It should be observed also that the language of the contract (paragraph 5, section 14) makes the provisions with reference to the release apply to final payments “for work done on each vessel in due course after such work is finished,” thus making it evident that it was intended that as each vessel was finished payment should be made therefor and a release executed. If this provision be considered by itself, without regard to the cancellation of the contract, it could not apply under the circumstances of the case, for the payment which was made and upon which the release was demanded was not for completion of each vessel as the work was done and for payment in accordance with the contract but for what defendant claimed was due plaintiff after the contract had been canceled.

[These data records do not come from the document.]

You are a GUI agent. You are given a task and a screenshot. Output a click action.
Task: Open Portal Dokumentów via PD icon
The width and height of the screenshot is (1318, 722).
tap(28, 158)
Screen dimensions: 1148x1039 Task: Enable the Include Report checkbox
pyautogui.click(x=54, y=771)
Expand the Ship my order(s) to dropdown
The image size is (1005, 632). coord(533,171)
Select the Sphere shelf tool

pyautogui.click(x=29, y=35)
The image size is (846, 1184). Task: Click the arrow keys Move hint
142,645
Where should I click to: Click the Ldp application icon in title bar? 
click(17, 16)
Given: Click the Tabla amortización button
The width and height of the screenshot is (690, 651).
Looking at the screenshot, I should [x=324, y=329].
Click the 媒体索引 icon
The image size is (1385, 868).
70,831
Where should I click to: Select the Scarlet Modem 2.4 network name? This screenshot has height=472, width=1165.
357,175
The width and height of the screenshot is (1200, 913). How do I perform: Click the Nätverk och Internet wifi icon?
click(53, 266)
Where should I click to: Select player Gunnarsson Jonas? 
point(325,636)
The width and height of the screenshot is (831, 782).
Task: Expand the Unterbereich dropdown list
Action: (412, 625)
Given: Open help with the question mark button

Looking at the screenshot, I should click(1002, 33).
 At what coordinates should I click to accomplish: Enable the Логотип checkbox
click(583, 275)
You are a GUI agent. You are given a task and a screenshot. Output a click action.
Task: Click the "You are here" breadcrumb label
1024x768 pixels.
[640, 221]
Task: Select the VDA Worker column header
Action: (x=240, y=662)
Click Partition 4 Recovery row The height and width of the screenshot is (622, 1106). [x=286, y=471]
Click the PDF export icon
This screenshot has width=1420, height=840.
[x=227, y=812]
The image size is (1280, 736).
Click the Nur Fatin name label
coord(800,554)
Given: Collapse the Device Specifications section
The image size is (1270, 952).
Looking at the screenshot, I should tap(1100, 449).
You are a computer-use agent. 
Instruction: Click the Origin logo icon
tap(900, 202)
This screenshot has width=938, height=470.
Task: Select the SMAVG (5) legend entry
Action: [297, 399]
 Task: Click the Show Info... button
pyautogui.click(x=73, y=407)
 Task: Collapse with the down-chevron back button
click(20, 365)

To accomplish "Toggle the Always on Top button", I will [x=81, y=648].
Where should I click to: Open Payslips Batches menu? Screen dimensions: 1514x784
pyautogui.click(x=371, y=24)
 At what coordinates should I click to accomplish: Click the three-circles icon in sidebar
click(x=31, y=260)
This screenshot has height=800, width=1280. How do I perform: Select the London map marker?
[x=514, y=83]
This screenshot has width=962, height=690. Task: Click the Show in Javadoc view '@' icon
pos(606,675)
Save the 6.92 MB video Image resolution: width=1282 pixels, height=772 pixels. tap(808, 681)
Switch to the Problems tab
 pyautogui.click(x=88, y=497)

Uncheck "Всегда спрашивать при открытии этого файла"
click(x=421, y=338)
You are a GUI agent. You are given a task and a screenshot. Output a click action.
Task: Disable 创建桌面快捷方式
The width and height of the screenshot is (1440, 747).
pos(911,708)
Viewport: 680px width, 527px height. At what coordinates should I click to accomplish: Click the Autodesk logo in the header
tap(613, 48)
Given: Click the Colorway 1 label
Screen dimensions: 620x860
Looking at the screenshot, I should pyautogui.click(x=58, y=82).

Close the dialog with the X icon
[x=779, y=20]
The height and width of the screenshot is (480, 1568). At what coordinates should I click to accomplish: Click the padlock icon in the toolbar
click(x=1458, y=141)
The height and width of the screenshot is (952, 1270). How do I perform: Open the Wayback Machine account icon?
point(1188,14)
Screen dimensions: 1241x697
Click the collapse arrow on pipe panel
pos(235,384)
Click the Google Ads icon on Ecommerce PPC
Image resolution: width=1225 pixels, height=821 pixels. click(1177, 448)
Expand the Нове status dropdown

Moreover, before the cancellation of the contract the defendant had repudiated the conditions upon which a release might be demanded. As stated in the majority opinion, the contract provided for monthly payments as the work progressed and set out the method and manner of presenting bills therefor. This method was changed by a letter referred to in Finding V and an express order of the Secretary of the Navy dated December 7, 1917, directing that all accounting should be in accordance with certain forms, which the plaintiff followed and rendered its bills accordingly. In short, the defendant neither before nor after the cancellation of the contract paid any attention to the provisions that pertained to the release, but now insists that after the contract has been canceled it can select out certain portions of these provisions and enforce them as against the plaintiff. I think the conduct of the defendant made these provisions with reference to the release entirely inoperative, and if this is so it necessarily follows that the exaction of the release was unlawful even if the contract had not been canceled.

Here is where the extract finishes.